Passage provided:
-- Begin --

[Haskell-beginners] Missing termination rule for recursive function

[Oscar Benjamin]

On 5 November 2012 21:00, Daniel Fischer
<daniel.is.fischer at googlemail.com> wrote:
> On Montag, 5. November 2012, 19:53:52, Oscar Benjamin wrote:
>>
>> The Python program used itertools.permutations which is an iterator
>> that yields all permutations of a sequence. Does Haskell have a
>> similar function in it's standard library?
>
> There's permutations in Data.List
>
> Prelude Data.List> permutations [1,2,3]
> [[1,2,3],[2,1,3],[3,2,1],[2,3,1],[3,1,2],[1,3,2]]

I thought as much.

>
> which even works on infinite lists:
>
> Prelude Data.List> map (take 5) . take 5 $ permutations [1 .. ]
> [[1,2,3,4,5],[2,1,3,4,5],[3,2,1,4,5],[2,3,1,4,5],[3,1,2,4,5]]

I'm not sure if I'm ready to understand that one yet...

> permutations [x] = [ y:zs | (y,ys) <- selections [x], zs <- permutations ys]
> ~> [ y:zs | (y,ys) <- [(x,[])], zs <- permutations ys]
> ~> [ x:zs | zs <- permutations []]
> ~> []
>
> since permutations [] = []
>

Ok, I see how that works. So you carefully follow through with how the
comprehension behaves for a concrete simple case until you can see
exactly what you end up with. I guess I know how to do that for
procedural languages but haven't really got my head around how to
follow the execution in Haskell yet.

-- End --

Available data:
-- Begin --

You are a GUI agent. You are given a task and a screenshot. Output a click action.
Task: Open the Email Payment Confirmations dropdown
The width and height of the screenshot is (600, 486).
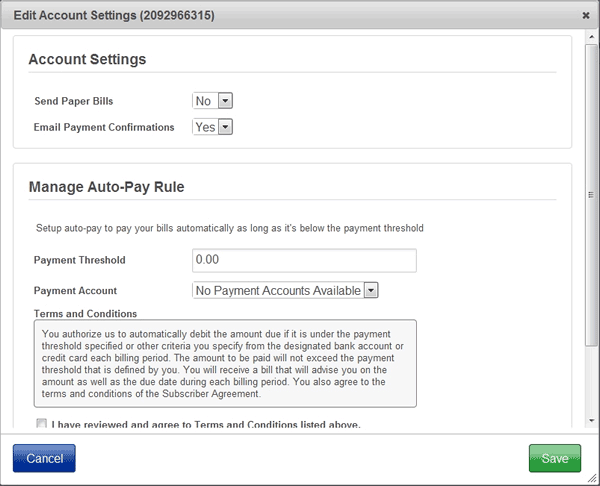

-- End --

Given problem 1: In the Haskell permutations thread, which module is said to contain the permutations function?
Given problem 2: Please write out the Haskell permutations thread word for word from "[Oscar Benjamin]" to "it's standard library?".
Given problem 3: Carry the Haskell permutations thread forward from its last line.
Leave the data out of this entirely.

Exercise result 1: Data.List

Exercise result 2:
[Oscar Benjamin]

On 5 November 2012 21:00, Daniel Fischer
<daniel.is.fischer at googlemail.com> wrote:
> On Montag, 5. November 2012, 19:53:52, Oscar Benjamin wrote:
>>
>> The Python program used itertools.permutations which is an iterator
>> that yields all permutations of a sequence. Does Haskell have a
>> similar function in it's standard library?

Exercise result 3:
>> When I changed it to
>>
>>   permutations [] = [[]]
>
> That changes the last steps above to
>
> ~> [ x:zs | zs <- permutations []]
> ~> [ x:zs | zs <- [[]] ]
> ~> [ x:[] ]
> ~> [ [x] ]
>
> and the former is not even correct, because there is exactly one permutation
> of an empty list.

I'm trying to convince myself that this is logically necessary but it
still seems consistent in my mind that the set of permutations of an
empty list is empty. I guess maybe if you posit that a sequence should
always be contained by the set of its permutations then you reach this
conclusion.

>
> Trace the execution of very simple cases (empty lists, singleton lists, lists
> with two elements) by hand with pencil and paper. That's the most instructive
> and fruitful way.
>
> Check the results of simple cases against what you know the result ought to
> be.

I see what you mean now.

> Single-step through the evaluation of simple cases in the ghci debugger if
> necessary.

I need to work out how to use this. I've just found why I was unable
to use it before: it only works if the file is interpreted. The quick
fix was to delete all files created by the compiler. Is there a way
that I can tell ghci to just ignore those files and load my program as
interpreted for debugging?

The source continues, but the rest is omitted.